ABSTRACT

In 1992 Bill Bryson caught a bus from Manchester to Wigan as part of his nowfamous tour of Britain. During the journey he 'lurched and reeled through endless streets that never seemed to change character or gain any ... We went through Eccles and Worsley, then through a surprisingly posh bit, and on to Boothstown and Tyldesley and Atherton and Hindley and other such places of which I had never heard. The bus stopped frequently-every 20 feet in places, it seemed-and at nearly every stop there was a large exchange of people.' 1 This is an extreme case, but in the industrial belt that spreads over contiguous parts of Lancashire and Yorkshire, towns and cities often lie so close together that boundaries between them seem imaginary. Urbanization has long been recognized by historians as central to the development of modem Britain, but little consideration is given to the possibility that this densely packed urban zone may have characteristics different from the simple pattern of 'centre and suburbs' or concentric rings seen so clearly in Greater London. 2 Most historians see all towns and cities as self-contained to a high degree, and comparable in structure and function to the capital, apart from being smaller and less developed. 3

The diversity of urban structures and systems

The neglect of complex functional relationships between towns in the UK may result from the fact that London has neither rivals nor partners in southern England: it is a true metropolis.

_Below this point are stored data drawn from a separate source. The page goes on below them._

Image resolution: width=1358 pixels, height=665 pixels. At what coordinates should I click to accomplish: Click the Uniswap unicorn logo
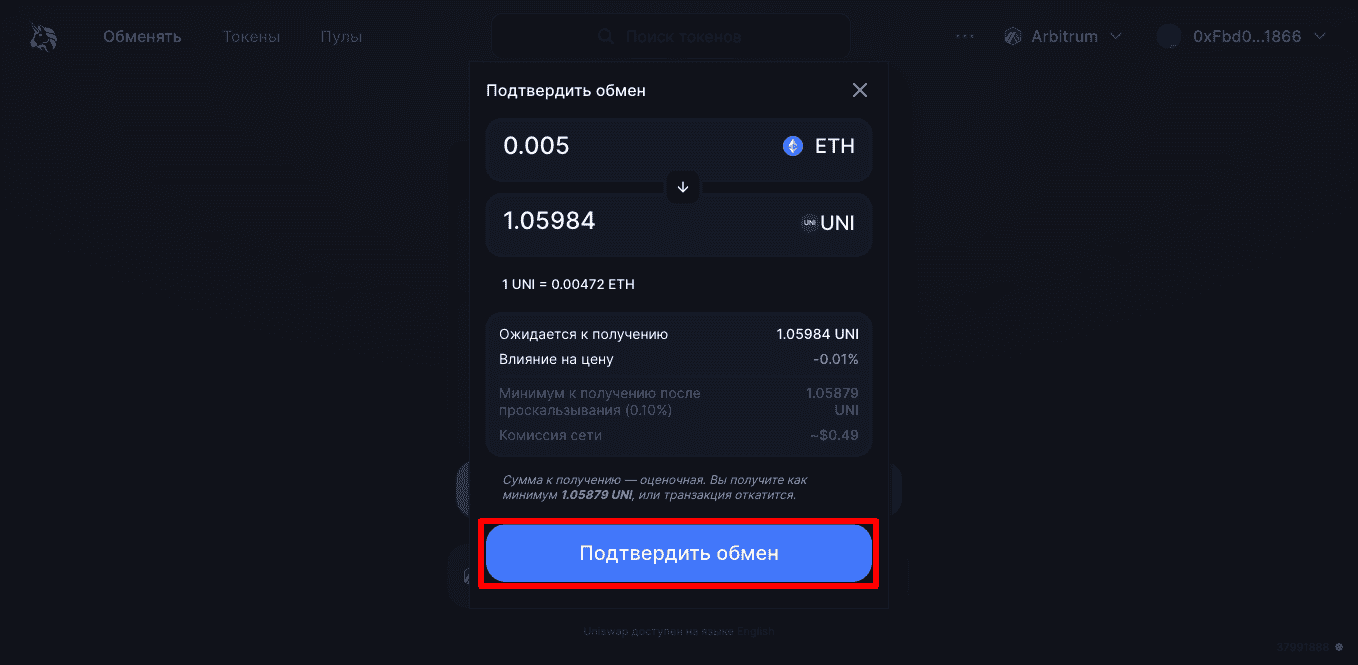(43, 37)
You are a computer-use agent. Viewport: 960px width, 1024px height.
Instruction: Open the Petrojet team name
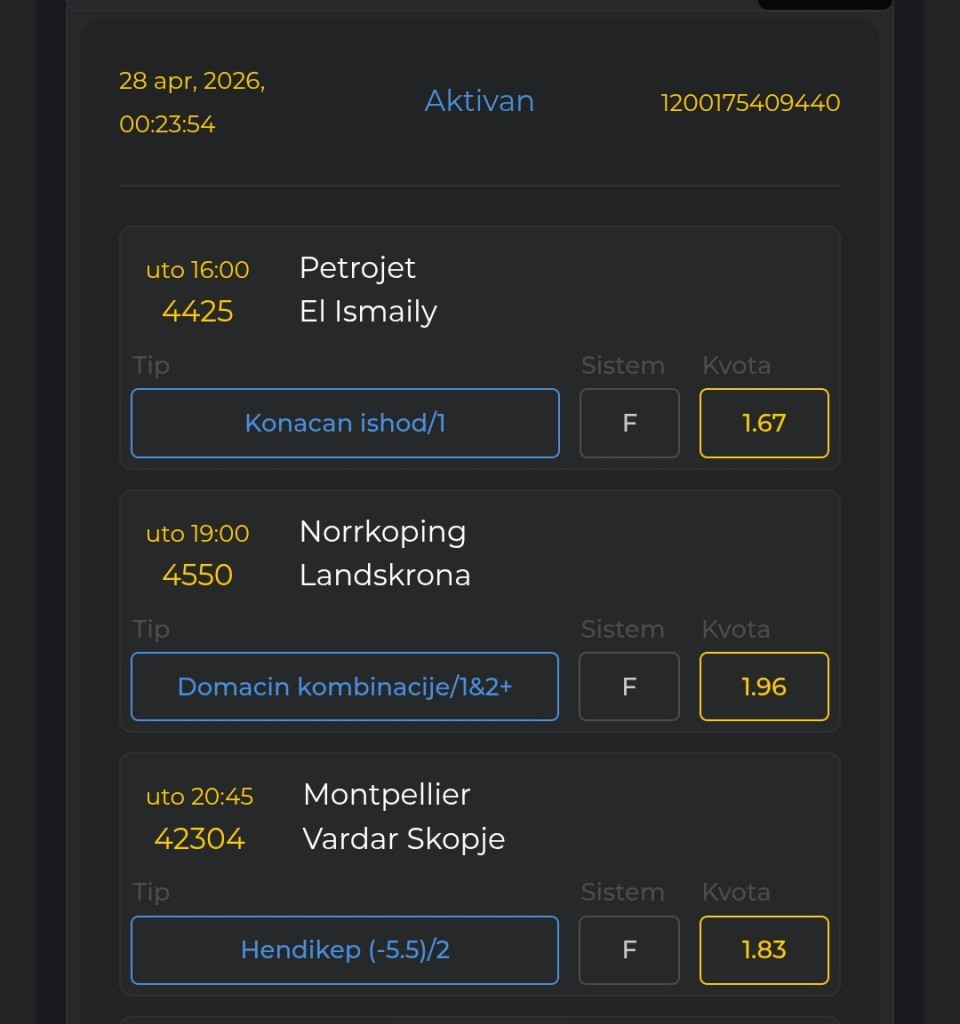(x=357, y=268)
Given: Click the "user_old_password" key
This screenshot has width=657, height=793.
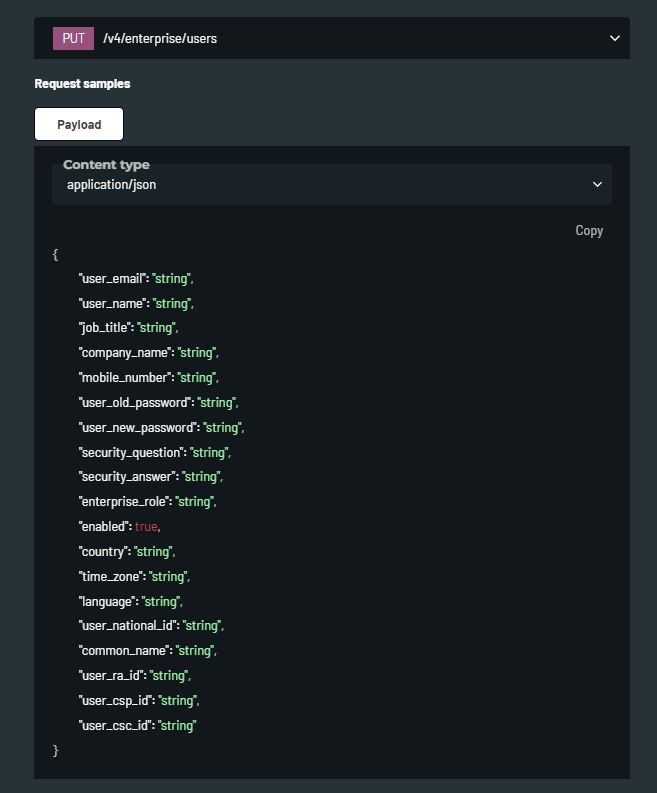Looking at the screenshot, I should [134, 402].
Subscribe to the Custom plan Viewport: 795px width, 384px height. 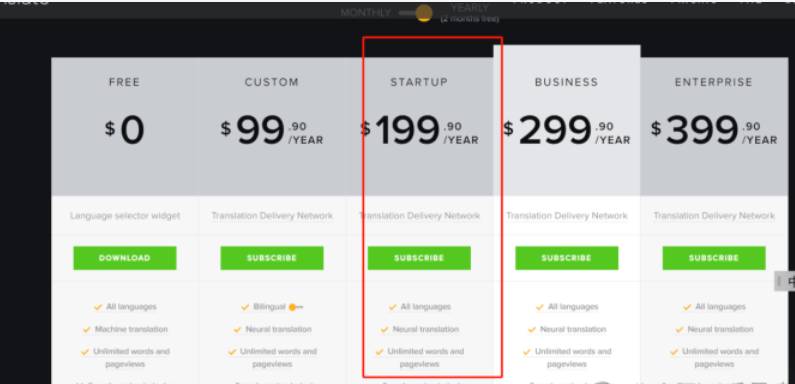point(272,258)
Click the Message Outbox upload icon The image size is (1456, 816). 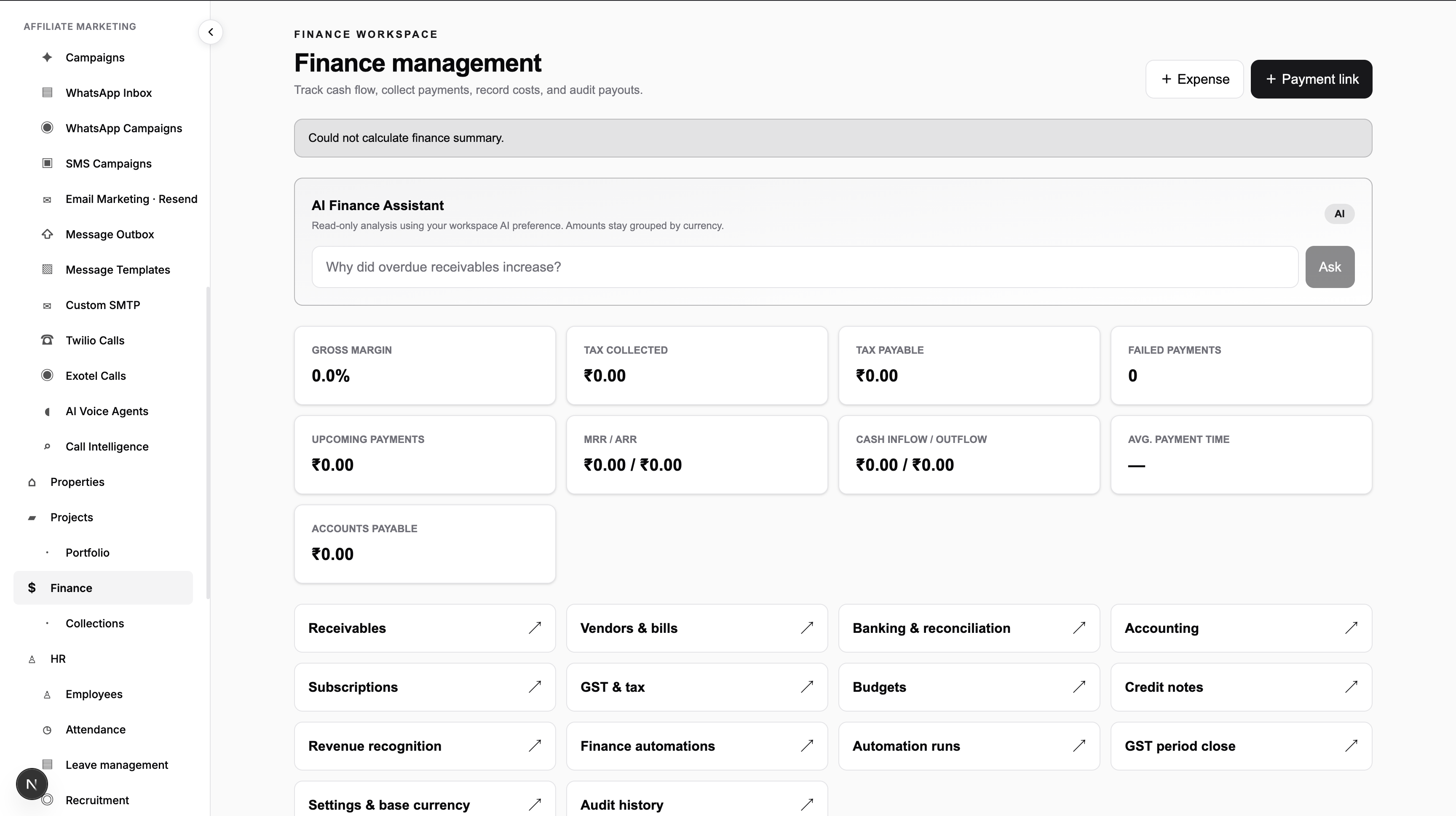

The complex nature of many urban systems has long been recognized in other European settings, especially that of the early modern Dutch Republic, but it was only in the early 1950s that official recognition was accorded to five British conurbations outside London by

the Census authorities.4 The new county structure of 1974 effectively added Avon, Cleveland and Humberside to the list of urban clusters, though South Wales moved in the other direction with the break up of Glamorgan. This reorganization was also the first attempt to organize local government units in the UK according to an almost entirely economic logic, but the metropolitan counties were abolished after only a decade, and as the rest have now also been split up, we are left, for good or ill, with an urban system with less strategic co-ordination than before.